Co jest prawdą, a co kłamstwem w tym propagandowym obrazku? Prawdą jest to, że rzeczywiście film został nagrany we Wrocławiu, dokładnie przy al. Kasprowicza, gdzie znajduje się Muzułmańskie Centrum Kulturalno-Oświatowe. Prawdą jest, że na filmie widzimy muzułmanów, którzy zgromadzili się przed meczetem, ale cała reszta niestety jest bardzo szkodliwą manipulacją. Muzułmanie obchodzą swoje najważniejsze święto zwane Ramadan i tak się składa, że w każdym większym mieście w Polsce znajdziemy nie tylko kościół, ale synagogę i meczet. Nie ma w związku z tym nic dziwnego, że w czasie najważniejszego dla muzułmanów święta w polskich miastach zbierają się grupy muzułmanów, aby to święto obchodzić.
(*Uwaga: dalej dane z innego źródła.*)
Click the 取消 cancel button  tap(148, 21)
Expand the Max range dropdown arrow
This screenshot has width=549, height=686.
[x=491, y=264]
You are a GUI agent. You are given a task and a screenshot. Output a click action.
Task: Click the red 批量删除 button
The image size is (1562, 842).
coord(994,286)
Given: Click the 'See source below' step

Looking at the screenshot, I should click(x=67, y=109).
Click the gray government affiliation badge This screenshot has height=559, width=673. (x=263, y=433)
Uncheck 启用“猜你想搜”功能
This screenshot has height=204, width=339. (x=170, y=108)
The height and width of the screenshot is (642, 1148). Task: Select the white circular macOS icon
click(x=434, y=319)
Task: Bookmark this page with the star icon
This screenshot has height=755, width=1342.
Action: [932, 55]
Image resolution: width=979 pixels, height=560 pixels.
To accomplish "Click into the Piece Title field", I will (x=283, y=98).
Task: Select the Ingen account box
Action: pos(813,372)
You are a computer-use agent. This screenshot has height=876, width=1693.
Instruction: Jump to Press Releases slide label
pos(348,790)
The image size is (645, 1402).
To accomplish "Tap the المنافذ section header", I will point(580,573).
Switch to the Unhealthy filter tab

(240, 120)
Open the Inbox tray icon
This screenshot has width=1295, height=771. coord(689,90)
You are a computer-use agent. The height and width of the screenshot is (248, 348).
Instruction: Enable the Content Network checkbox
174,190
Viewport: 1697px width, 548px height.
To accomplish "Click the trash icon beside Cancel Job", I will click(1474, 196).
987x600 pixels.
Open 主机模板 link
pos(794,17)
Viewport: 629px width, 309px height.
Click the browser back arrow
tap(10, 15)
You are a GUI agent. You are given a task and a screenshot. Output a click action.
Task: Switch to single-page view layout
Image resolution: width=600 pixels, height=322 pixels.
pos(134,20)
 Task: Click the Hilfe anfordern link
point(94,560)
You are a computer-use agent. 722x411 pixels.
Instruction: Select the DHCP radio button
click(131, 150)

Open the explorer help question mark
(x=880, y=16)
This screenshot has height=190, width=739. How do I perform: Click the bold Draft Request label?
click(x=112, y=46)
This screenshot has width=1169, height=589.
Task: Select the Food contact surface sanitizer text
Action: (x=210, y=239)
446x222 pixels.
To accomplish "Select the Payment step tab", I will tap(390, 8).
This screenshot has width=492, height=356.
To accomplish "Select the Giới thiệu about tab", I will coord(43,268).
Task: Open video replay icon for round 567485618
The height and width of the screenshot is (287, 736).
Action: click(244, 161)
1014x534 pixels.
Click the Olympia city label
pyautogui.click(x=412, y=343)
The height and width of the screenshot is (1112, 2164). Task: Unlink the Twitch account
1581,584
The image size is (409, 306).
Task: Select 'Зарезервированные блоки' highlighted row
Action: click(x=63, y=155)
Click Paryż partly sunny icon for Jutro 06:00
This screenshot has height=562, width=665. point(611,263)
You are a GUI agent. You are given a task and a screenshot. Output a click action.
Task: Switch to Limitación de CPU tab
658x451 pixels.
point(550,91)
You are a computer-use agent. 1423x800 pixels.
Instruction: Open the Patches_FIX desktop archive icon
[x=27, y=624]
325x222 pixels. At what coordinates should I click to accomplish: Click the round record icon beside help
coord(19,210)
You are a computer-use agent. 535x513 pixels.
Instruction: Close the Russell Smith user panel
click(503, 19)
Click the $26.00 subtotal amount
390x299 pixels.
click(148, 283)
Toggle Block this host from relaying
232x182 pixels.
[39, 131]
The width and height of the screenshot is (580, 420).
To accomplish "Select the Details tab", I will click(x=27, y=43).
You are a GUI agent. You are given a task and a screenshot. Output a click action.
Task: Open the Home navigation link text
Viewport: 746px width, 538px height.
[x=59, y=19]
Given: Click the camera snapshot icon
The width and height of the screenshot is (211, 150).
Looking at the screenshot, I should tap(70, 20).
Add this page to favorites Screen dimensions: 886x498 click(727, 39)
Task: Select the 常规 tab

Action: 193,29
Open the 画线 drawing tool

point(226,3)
Skąd się wzięli świętujący? Na załączonym nagraniu widać wyraźnie, że to jest grupa góra kilkudziesięciu osób, a we Wrocławiu mieszka prawie milion ludzi. W takiej dużej populacji musi się znaleźć najmniej kilkanaście tysięcy muzułmanów: studentów, turystów, członków korpusu dyplomatycznego. Budowanie sensacji i propagandy na tym, że w świętym dniu dla muzułmanów przed wrocławskim, czy jakimkolwiek innym meczetem zebrało się góra 100 wiernych, nie jest dobrym pomysłem na obronę Polski przed zalewem „uchodźców”. Mało tego, tak głupią propagandę da się zbić w bardzo prosty sposób i z pewnością uczestnicy „marszu patriotów” zapowiedzianego na dzień 11 maja takiej gratki nie przepuszczą.

Trzeba bardzo uważać gdy się broni narodowych interesów, żeby nie w paść w pułapkę tępego rasizmu. Ramadan już się skończył, w Polsce nie doszło do żadnych incydentów, nikt nie strzelał i nie wjeżdżał w tłum przechodniów. Nie róbmy afery tam, gdzie jej nie ma, a czujnością, która jest bardzo potrzebna, nie budujmy atmosfery linczu. Umówmy się, co do jednego – nie chcemy w Polsce drugiej Francji i Niemiec, ale do osiągnięcia tego celu potrzebny jest zdrowy rozsadek, a nie łysy i pusty łeb skinheada.

Nie wierzymy nikomu, nie wierzymy w nic! Patrzymy na fakty i wyciągamy wnioski!